▶ [Task to complete]: The response must contain all of the entries, each one repeated exactly.

Segment Start: Data section

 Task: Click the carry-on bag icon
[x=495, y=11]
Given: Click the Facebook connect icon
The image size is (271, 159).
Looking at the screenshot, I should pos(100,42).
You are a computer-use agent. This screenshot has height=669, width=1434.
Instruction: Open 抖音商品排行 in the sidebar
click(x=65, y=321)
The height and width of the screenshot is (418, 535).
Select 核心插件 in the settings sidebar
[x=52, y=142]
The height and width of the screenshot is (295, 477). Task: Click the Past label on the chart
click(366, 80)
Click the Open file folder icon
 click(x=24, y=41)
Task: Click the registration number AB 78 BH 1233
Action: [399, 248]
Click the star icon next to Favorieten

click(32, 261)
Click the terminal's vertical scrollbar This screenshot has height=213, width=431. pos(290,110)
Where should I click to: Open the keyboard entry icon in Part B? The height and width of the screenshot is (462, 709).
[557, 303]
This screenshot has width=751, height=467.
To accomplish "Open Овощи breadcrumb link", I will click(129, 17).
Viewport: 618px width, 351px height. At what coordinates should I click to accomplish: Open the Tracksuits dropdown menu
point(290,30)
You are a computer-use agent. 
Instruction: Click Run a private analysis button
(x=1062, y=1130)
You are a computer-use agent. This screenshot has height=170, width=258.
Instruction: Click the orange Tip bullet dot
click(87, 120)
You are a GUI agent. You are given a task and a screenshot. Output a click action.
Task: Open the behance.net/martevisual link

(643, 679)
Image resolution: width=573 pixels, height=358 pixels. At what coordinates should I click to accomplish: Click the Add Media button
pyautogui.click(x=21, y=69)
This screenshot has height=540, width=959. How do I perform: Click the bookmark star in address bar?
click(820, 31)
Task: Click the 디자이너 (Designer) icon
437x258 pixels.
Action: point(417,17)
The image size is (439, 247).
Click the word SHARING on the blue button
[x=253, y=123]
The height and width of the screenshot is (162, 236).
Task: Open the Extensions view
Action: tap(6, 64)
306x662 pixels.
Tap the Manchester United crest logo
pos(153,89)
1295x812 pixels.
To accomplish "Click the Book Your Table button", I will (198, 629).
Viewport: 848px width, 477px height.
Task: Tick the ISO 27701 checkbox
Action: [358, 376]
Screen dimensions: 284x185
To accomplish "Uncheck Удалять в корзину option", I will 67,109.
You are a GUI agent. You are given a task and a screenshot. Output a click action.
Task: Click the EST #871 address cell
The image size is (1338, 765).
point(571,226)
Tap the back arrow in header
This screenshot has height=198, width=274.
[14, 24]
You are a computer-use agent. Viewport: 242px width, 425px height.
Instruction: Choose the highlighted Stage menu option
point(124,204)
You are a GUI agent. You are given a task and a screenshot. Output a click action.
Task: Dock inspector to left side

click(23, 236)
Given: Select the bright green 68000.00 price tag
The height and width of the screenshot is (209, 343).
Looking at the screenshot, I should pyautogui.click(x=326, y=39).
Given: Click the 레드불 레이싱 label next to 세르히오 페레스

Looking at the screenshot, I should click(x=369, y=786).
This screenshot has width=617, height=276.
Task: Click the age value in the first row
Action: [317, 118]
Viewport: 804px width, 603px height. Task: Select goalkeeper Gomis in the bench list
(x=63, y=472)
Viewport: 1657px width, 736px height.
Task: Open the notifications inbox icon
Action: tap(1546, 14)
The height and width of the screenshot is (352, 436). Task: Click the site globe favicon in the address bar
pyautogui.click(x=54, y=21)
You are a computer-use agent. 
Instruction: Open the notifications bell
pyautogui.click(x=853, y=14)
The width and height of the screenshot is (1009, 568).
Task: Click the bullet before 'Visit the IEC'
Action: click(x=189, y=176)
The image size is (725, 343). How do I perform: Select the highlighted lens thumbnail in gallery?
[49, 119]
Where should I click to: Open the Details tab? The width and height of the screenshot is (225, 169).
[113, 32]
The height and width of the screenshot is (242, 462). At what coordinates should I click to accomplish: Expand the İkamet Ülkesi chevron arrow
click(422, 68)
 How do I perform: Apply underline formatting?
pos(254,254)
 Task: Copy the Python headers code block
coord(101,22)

Segment End: Data section

▶ [Your solution]:
 Task: Click the carry-on bag icon
[x=495, y=11]
Given: Click the Facebook connect icon
The image size is (271, 159).
Looking at the screenshot, I should pos(100,42).
You are a computer-use agent. This screenshot has height=669, width=1434.
Instruction: Open 抖音商品排行 in the sidebar
click(x=65, y=321)
The height and width of the screenshot is (418, 535).
Select 核心插件 in the settings sidebar
[x=52, y=142]
The height and width of the screenshot is (295, 477). Task: Click the Past label on the chart
click(366, 80)
Click the Open file folder icon
 click(x=24, y=41)
Task: Click the registration number AB 78 BH 1233
Action: [399, 248]
Click the star icon next to Favorieten

click(32, 261)
Click the terminal's vertical scrollbar This screenshot has height=213, width=431. pos(290,110)
Where should I click to: Open the keyboard entry icon in Part B? The height and width of the screenshot is (462, 709).
[557, 303]
This screenshot has width=751, height=467.
To accomplish "Open Овощи breadcrumb link", I will click(129, 17).
Viewport: 618px width, 351px height. At what coordinates should I click to accomplish: Open the Tracksuits dropdown menu
point(290,30)
You are a computer-use agent. 
Instruction: Click Run a private analysis button
(x=1062, y=1130)
You are a computer-use agent. This screenshot has height=170, width=258.
Instruction: Click the orange Tip bullet dot
click(87, 120)
You are a GUI agent. You are given a task and a screenshot. Output a click action.
Task: Open the behance.net/martevisual link

(643, 679)
Image resolution: width=573 pixels, height=358 pixels. At what coordinates should I click to accomplish: Click the Add Media button
pyautogui.click(x=21, y=69)
This screenshot has height=540, width=959. How do I perform: Click the bookmark star in address bar?
click(820, 31)
Task: Click the 디자이너 (Designer) icon
437x258 pixels.
Action: point(417,17)
The image size is (439, 247).
Click the word SHARING on the blue button
[x=253, y=123]
The height and width of the screenshot is (162, 236).
Task: Open the Extensions view
Action: tap(6, 64)
306x662 pixels.
Tap the Manchester United crest logo
pos(153,89)
1295x812 pixels.
To accomplish "Click the Book Your Table button", I will (198, 629).
Viewport: 848px width, 477px height.
Task: Tick the ISO 27701 checkbox
Action: [358, 376]
Screen dimensions: 284x185
To accomplish "Uncheck Удалять в корзину option", I will 67,109.
You are a GUI agent. You are given a task and a screenshot. Output a click action.
Task: Click the EST #871 address cell
The image size is (1338, 765).
point(571,226)
Tap the back arrow in header
This screenshot has height=198, width=274.
[14, 24]
You are a computer-use agent. Viewport: 242px width, 425px height.
Instruction: Choose the highlighted Stage menu option
point(124,204)
You are a GUI agent. You are given a task and a screenshot. Output a click action.
Task: Dock inspector to left side

click(23, 236)
Given: Select the bright green 68000.00 price tag
The height and width of the screenshot is (209, 343).
Looking at the screenshot, I should pyautogui.click(x=326, y=39).
Given: Click the 레드불 레이싱 label next to 세르히오 페레스

Looking at the screenshot, I should click(x=369, y=786).
This screenshot has width=617, height=276.
Task: Click the age value in the first row
Action: [317, 118]
Viewport: 804px width, 603px height. Task: Select goalkeeper Gomis in the bench list
(x=63, y=472)
Viewport: 1657px width, 736px height.
Task: Open the notifications inbox icon
Action: tap(1546, 14)
The height and width of the screenshot is (352, 436). Task: Click the site globe favicon in the address bar
pyautogui.click(x=54, y=21)
You are a computer-use agent. 
Instruction: Open the notifications bell
pyautogui.click(x=853, y=14)
The width and height of the screenshot is (1009, 568).
Task: Click the bullet before 'Visit the IEC'
Action: click(x=189, y=176)
The image size is (725, 343). How do I perform: Select the highlighted lens thumbnail in gallery?
[49, 119]
Where should I click to: Open the Details tab? The width and height of the screenshot is (225, 169).
[113, 32]
The height and width of the screenshot is (242, 462). At what coordinates should I click to accomplish: Expand the İkamet Ülkesi chevron arrow
click(422, 68)
 How do I perform: Apply underline formatting?
pos(254,254)
 Task: Copy the Python headers code block
coord(101,22)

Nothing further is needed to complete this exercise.